I was completely knocked out by the enthusiasm of everyone involved and by their commitment to Scouting as a modern, values driven, youth movement. They weren’t over intense in their approach. They played hard, laughed at themselves (and at me), ate extraordinarily well and remembered to celebrate each other’s hard work. They were, to borrow one of their phrases, “awesome”. Megan and her organising team created something very, very special.
I was struck by how far the cause of youth empowerment has come in the 30 years I have been involved in Scouting as an adult leader. I have much to thank the movement for, particularly in the UK, where I was supported and encouraged virtually from day one. But I was lucky. And not everyone wanted to encourage me. I reminisced with the young Canadians about my experience at a UK Scout conference many years ago when I was told unceremoniously by one grey-haired Commissioner that in his view people like me should be seen and not heard. But at that same conference, the then Chief Scout took the risk to appoint me as International Commissioner. And the rest, as they say, is history.
Now, young people are being listened to in World Scouting. The World Scout Committee has six excellent youth advisers who help keep us grounded. There are young people on the UK Board of Trustees. Scouts Canada has Youth Commissioners who help to mould the future of their Association.
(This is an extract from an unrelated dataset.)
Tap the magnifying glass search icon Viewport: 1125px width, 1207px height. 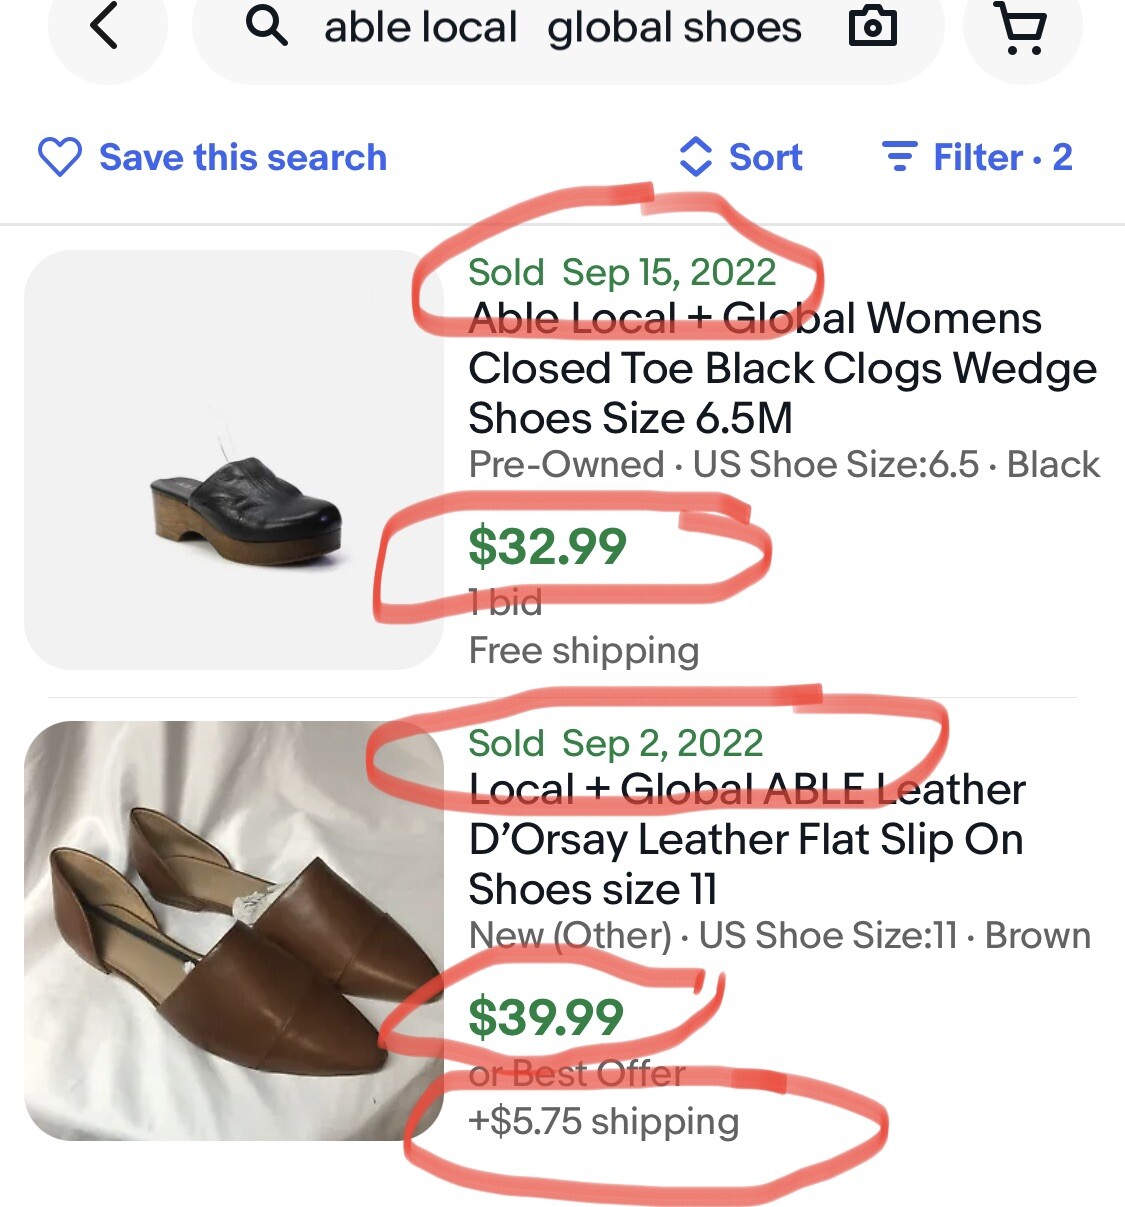click(266, 26)
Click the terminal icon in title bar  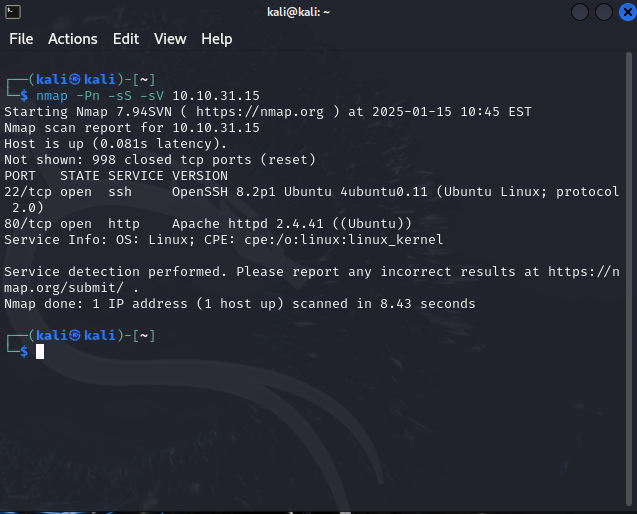point(13,12)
Many, many countries are involving young people in their governance and decision making. Yes, we have come a long way from the tokenism of early efforts to empower young people.
But there is further to go. As Dylan, their charismatic and inspirational National Youth Commissioner said today, young people are now demanding to sit at the same table as the ‘adults’, particularly when the discussions and decisions are about programme related matters. It’s time, he suggested, that young people around the world sit at that table as equals, without necessarily having to have the word ‘youth’ appended to their job title to give them the right to be there.
Scouts Canada is leading the world in choosing capable and qualified young people to take up senior mainstream positions in its organisation. It is already well down the path of becoming a youth led movement in partnership with adults, rather than being a movement of adult volunteers that serves young people.
Perhaps it is time for the rest of the world to follow Canada’s example.